What is expected —
Can you revise the records from the line with "This screenshot has height=812, width=1490." up to and including the line with "Action: click(614, 537)" so that "workflow" becomes "pipeline" and nothing else changes?

Input records —
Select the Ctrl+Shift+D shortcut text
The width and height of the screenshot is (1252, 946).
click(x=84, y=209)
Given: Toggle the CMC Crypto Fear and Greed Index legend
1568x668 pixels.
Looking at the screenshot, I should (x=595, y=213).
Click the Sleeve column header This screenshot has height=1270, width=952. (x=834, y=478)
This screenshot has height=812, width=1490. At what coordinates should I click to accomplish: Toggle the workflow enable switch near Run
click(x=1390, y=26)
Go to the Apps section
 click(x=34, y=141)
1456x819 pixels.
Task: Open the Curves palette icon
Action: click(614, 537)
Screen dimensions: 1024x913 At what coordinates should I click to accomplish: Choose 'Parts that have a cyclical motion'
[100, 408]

The completed task —
This screenshot has height=812, width=1490. At what coordinates should I click to accomplish: Toggle the pipeline enable switch near Run
click(x=1390, y=26)
Go to the Apps section
 click(x=34, y=141)
1456x819 pixels.
Task: Open the Curves palette icon
Action: click(614, 537)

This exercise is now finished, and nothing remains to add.